Democrats must also confront the fact that the party calling for unity, the party that’s openly dedicated to the dehumanization of women, has a whole lot of women in its ranks. When I demand, for instance, the right to make decisions about my own reproductive organs, the GOP can be trusted to wheel out women who insist it’s perfectly reasonable to force anyone with a uterus to be little but a vessel for the next generation—and furthermore, declare me a Bad Feminist for not supporting a woman with such opinions at the ballot box. They’re wrong, though, when they do that, both factually and morally, and I’m no longer willing to say it any less plain than that. There is no unity to be sought with such rank immorality.
The presence of women in the Republican Party does however serve to underscore the fact that women are not anything remotely like “unified” ourselves. We are everything and everybody, our lives and experiences vastly kaleidoscopic. I don’t know what it’s like to fight for maternal health care as a Black woman; I don’t know what it’s like to have different citizenship status than my children; I don’t know what it’s like to be misgendered and called a name that is not my own. I cannot know. I can only listen, can only work to lift up voices that are too seldom heeded, can only fight for a broader, deeper understanding of the ways in which America’s numerous original, foundational sins intersect and compound each other in the lives of individuals and communities.

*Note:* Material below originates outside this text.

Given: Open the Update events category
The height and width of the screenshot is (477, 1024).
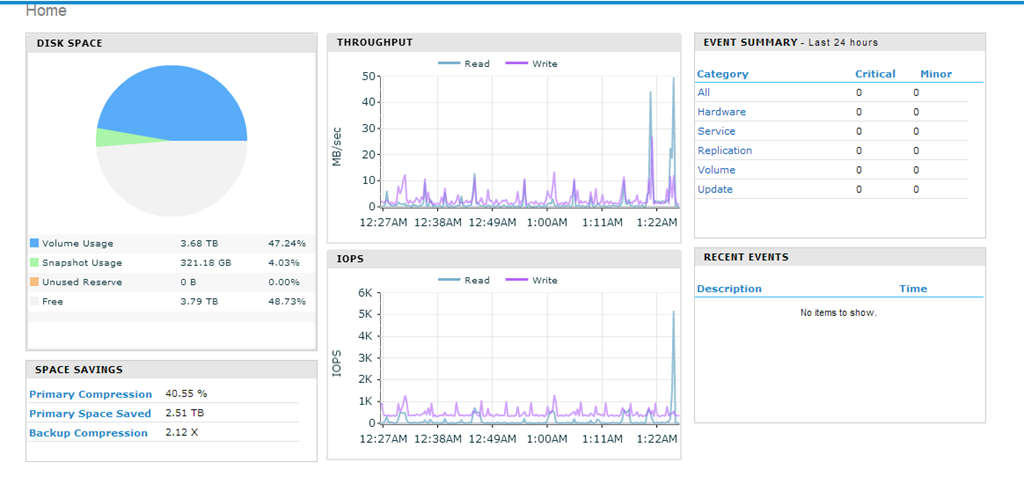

After the last few weeks, the last 10 months, the last four years, I am so wildly desperate for this country to be functional. I don’t care if it’s great (again, or ever), I care only that we aspire to be good.
But we must begin to understand that we cannot be good or truly functional when half of us are prevented in a thousand different ways from realizing our potential—or even just escaping the hands of a man. If the only way to achieve national reconciliation is to allow my oppressor to continue to oppress me, there is no reconciliation to be had.
I believe that “unity” is not, ultimately, an achievable goal. Human society is made up of too many differences and too much fractured light for “unity.” But I believe that comity might be—if those of us who voted for Biden come to understand and impress upon those who voted for a sexual predator that the humanity of half of humanity is no longer up for debate.